▼▼▼
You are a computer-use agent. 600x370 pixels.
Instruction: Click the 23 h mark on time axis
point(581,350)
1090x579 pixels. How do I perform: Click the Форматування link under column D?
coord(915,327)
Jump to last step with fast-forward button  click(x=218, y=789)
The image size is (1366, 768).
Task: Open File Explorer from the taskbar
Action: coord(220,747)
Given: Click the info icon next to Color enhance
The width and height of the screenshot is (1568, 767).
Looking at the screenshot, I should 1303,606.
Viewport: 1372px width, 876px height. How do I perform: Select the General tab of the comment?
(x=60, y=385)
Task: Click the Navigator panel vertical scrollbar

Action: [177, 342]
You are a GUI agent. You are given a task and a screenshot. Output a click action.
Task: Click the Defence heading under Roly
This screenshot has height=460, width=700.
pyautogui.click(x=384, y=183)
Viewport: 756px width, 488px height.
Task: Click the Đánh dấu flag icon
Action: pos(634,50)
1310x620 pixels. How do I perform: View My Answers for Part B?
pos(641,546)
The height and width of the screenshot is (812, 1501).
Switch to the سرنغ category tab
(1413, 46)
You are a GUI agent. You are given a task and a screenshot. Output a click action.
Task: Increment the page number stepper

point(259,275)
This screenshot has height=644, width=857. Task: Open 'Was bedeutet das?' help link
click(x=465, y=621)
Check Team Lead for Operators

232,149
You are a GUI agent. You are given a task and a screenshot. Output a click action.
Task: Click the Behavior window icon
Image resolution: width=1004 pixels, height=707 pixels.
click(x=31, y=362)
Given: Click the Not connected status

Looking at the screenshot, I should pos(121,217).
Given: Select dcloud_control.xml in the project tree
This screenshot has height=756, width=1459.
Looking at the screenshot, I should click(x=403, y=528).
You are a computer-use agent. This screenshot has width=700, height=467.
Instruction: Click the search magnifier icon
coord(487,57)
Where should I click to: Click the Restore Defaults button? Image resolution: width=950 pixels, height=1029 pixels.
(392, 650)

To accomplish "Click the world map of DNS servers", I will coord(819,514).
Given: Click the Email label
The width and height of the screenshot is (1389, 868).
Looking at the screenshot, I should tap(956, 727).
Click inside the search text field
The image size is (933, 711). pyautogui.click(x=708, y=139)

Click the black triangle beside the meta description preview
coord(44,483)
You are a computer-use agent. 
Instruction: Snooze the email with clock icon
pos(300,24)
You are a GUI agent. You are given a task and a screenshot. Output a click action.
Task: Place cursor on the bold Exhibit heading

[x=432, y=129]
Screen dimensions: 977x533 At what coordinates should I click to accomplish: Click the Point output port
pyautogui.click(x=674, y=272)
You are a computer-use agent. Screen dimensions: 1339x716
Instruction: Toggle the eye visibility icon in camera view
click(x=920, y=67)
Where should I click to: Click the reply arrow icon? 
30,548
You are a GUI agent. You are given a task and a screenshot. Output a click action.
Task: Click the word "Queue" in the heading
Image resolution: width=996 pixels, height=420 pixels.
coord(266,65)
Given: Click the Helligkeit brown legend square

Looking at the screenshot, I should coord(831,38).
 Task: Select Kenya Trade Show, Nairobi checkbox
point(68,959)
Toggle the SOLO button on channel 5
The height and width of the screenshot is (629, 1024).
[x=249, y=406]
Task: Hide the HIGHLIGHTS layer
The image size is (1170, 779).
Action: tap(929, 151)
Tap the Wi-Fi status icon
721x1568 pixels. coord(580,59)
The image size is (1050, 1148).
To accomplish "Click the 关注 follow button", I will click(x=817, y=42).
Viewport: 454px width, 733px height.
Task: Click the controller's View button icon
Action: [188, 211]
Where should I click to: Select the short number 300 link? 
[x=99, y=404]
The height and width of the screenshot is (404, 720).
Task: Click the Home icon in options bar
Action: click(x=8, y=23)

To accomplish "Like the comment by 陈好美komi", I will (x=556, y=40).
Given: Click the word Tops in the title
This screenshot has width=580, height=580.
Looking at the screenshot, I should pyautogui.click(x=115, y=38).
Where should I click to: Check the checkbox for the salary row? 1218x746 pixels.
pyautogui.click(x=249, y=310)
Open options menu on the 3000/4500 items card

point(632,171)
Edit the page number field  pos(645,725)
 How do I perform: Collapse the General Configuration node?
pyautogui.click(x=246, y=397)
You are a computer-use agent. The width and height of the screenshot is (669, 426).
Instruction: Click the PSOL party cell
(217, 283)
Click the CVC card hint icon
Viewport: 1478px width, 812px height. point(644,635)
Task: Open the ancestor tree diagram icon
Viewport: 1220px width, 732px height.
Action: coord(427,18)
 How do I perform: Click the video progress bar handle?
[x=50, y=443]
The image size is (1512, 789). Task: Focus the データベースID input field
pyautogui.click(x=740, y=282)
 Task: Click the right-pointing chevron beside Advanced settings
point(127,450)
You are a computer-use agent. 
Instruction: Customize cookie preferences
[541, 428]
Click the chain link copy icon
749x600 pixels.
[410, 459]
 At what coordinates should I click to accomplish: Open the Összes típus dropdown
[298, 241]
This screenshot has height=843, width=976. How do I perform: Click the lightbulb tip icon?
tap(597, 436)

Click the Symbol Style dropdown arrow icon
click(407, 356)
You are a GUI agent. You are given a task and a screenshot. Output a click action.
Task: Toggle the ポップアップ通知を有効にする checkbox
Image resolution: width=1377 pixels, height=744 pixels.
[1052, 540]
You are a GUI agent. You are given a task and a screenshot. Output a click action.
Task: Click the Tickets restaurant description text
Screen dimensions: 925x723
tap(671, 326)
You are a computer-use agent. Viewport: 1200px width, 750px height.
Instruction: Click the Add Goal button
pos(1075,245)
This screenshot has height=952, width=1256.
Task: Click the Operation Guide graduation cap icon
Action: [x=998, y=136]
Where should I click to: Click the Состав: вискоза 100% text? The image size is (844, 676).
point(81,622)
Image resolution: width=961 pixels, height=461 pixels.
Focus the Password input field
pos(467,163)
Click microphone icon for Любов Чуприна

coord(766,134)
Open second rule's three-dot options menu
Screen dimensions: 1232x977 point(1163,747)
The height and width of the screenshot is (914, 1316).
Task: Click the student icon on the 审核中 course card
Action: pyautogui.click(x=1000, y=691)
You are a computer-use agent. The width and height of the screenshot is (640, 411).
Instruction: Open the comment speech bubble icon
▲▲▲
WORK INSTRUCTIONS >>
When a line in the data above contains the string "computer", copy that line.

TASK ANSWER >>
You are a computer-use agent. 600x370 pixels.
You are a computer-use agent. This screenshot has width=700, height=467.
You are a computer-use agent. 
You are a computer-use agent. Screen dimensions: 1339x716
You are a computer-use agent. The width and height of the screenshot is (669, 426).
You are a computer-use agent. 
You are a computer-use agent. Viewport: 1200px width, 750px height.
You are a computer-use agent. The width and height of the screenshot is (640, 411).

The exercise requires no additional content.